过渡金属离子，如铜，是生物系统中不可或缺的组分。主要存在于Cu(I)和Cu(II)两种主要氧化态的铜离子，由于其固有的氧化还原活性，在抗氧化防御、神经递质的合成以及能量代谢等各种细胞过程中起着重要作用。铜稳态失衡可能导致铜代谢紊乱、癌症和神经退行性疾病的发生，突显了了解细胞环境中铜转运系统的重要性。本综述旨在全面概述铜稳态机制，并重点关注铜转运蛋白和载铜蛋白的配位化学。除了详细讨论铜伴侣蛋白和相应的金属酶外，我们还探讨了细胞系统内可能存在的低分子量金属络合物的潜在存在。此外，我们总结了由于铜缺乏或积累引起的毒性机制，包括氧化应激、信号通路、信号转导和淀粉样蛋白沉积的失调。本观点综述深入探讨了铜转运系统的复杂方面的当前知识，从生物无机化学的角度为潜在的治疗策略提供了宝贵的见解。

Transition metal ions, such as copper, are indispensable components in the biological system. Copper ions which primarily exist in two major oxidation states Cu(I) and Cu(II) play crucial roles in various cellular processes including antioxidant defense, biosynthesis of neurotransmitters, and energy metabolism, owing to their inherent redox activity. The disturbance in copper homeostasis can contribute to the development of copper metabolism disorders, cancer, and neurodegenerative diseases, highlighting the significance of understanding the copper trafficking system in cellular environments. This review aims to offer a comprehensive overview of copper homeostatic machinery, with an emphasis on the coordination chemistry of copper transporters and trafficking proteins. While copper chaperones and the corresponding metalloenzymes are thoroughly discussed, we also explore the potential existence of low-molecular-mass metal complexes within cellular systems.
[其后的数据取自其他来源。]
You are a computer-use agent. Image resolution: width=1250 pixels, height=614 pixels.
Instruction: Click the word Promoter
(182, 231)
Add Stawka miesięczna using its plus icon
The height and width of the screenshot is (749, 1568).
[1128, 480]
Furthermore, we summarize the toxicity mechanisms originating from copper deficiency or accumulation, which include the dysregulation of oxidative stress, signaling pathways, signal transduction, and amyloidosis. This perspective review delves into the current knowledge regarding the intricate aspects of the copper trafficking system, providing valuable insights into potential treatment strategies from the standpoint of bioinorganic chemistry.